Periodico di vita e cultura locale a cura dell'associazione PAROLE & MUSICA onlus.

martedì 20 marzo 2018

Volpiano, Contributi ai proprietari che revocano gli sfratti




Un contributo dal Comune a chi revoca lo sfratto ai suoi inquilini. E’ l’iniziativa dell’amministrazione volpianese che proprio in questi giorni ha pubblicato il bando
Irene Berardo
per l'«emergenza abitativa». Una scelta attraverso cui reperire alloggi da concedere in locazione e offrire contributi a chi revoca l’azione di sfratto. «Purtroppo - sottolinea l’assessora ai servizi sociali Irene Berardo - l'emergenza abitativa sul nostro territorio è continua. In questo vogliamo provare a dare una risposta alle persone in difficoltà». Le misure sono indirizzate a nuclei familiari sottoposti a procedure di sfratto o esecuzione immobiliare (con minori o disabili), in possesso di una situazione economica difficile, determinata in base all'indicatore Isee.
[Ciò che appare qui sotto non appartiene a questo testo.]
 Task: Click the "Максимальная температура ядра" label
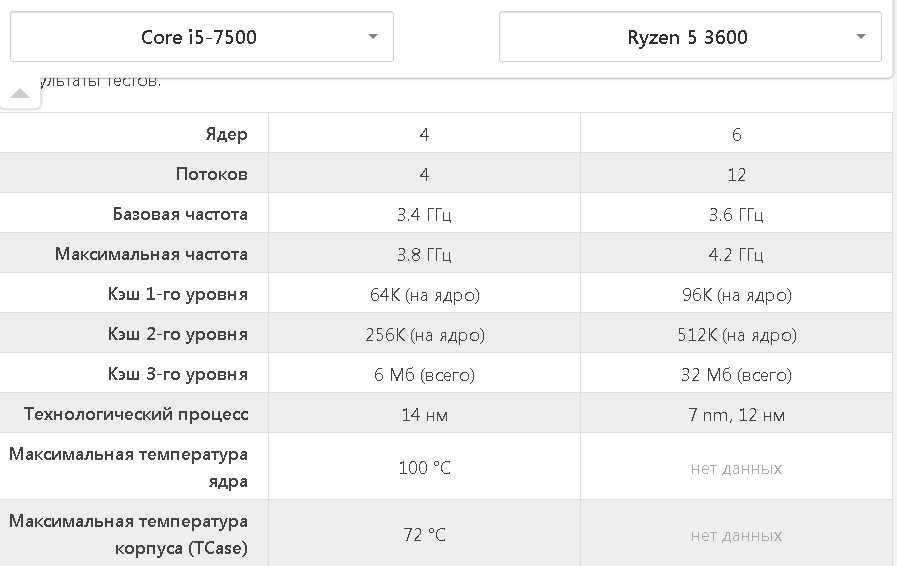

L'intervento messo a punto prevede tre possibilità: in caso di ritiro della procedura di sfratto da parte della proprietà, con l'impegno a non riavviarla per almeno due anni, finalizzato a sanare le posizione pregresse, per un importo massimo di 3mila 500; la stipula di un nuovo contratto di locazione in regime privatistico (contributo "una tantum" massimo 3mila 500 euro); in caso di famiglie prive di reddito sufficiente a pagare un affitto, con il pagamento da parte dell'ente pubblico del 90% dell'importo del canone, fino a un massimo di 5mila euro l'anno e per massimo 2 anni (in quest'ultimo caso è necessario sottoscrivere un accordo tra Comune, proprietario e inquilino).
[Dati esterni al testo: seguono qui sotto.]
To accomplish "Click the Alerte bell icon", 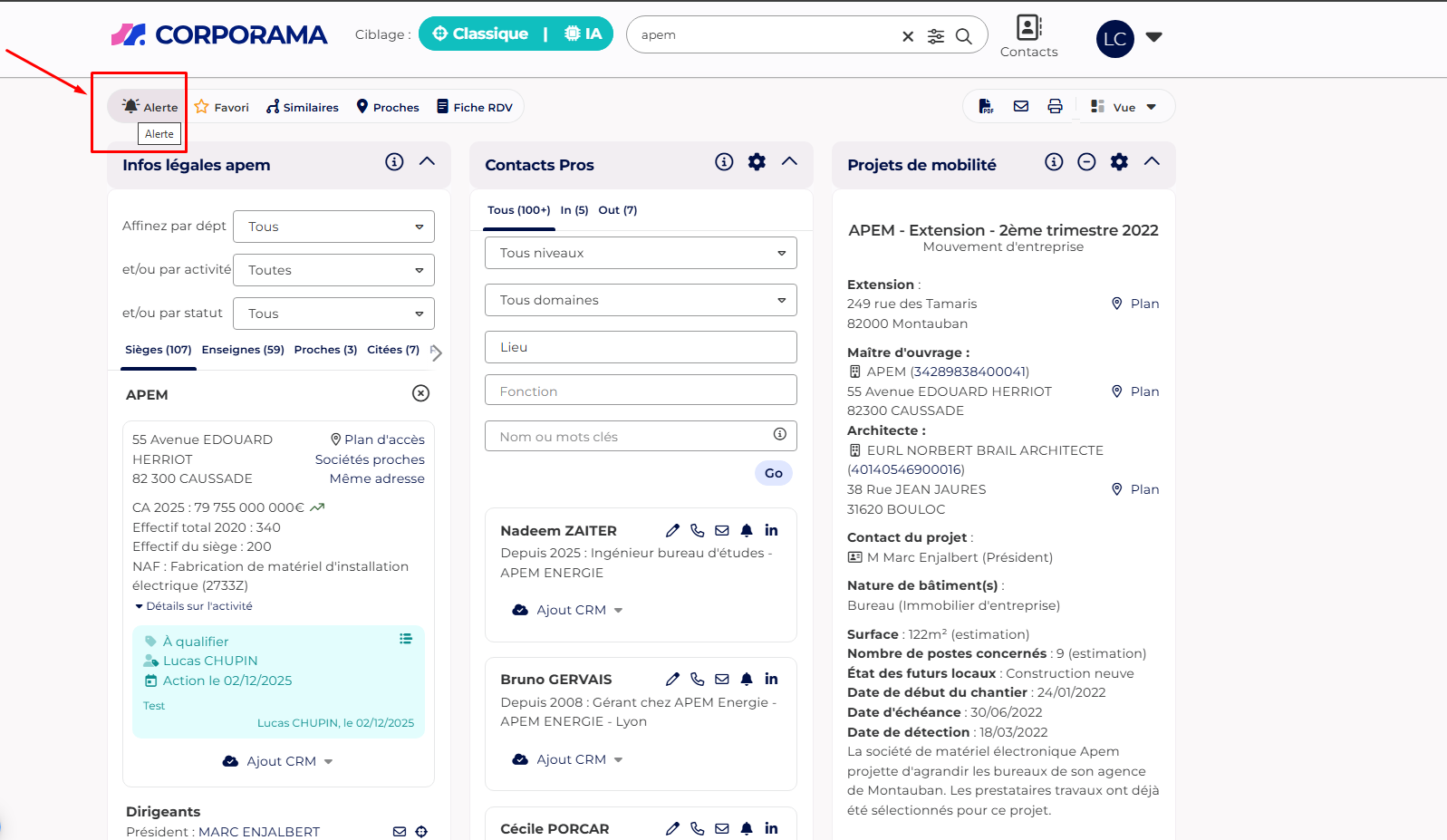I will click(131, 106).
Per partecipare al bando i proprietari devono rendere disponibile un alloggio, di categoria A2 o A3 e di una superficie compresa tra 50 e 80 metri quadrati, prevedendo un canone massimo di 6 euro al metro quadrato per gli alloggi con riscaldamento autonomo e di 5,30 per i riscaldamenti centralizzati. Per quanto riguarda, invece, le procedure di sfratto, il proprietario deve indicare la disponibilità a revocare l'azione qualora venga sanata la morosità contestata.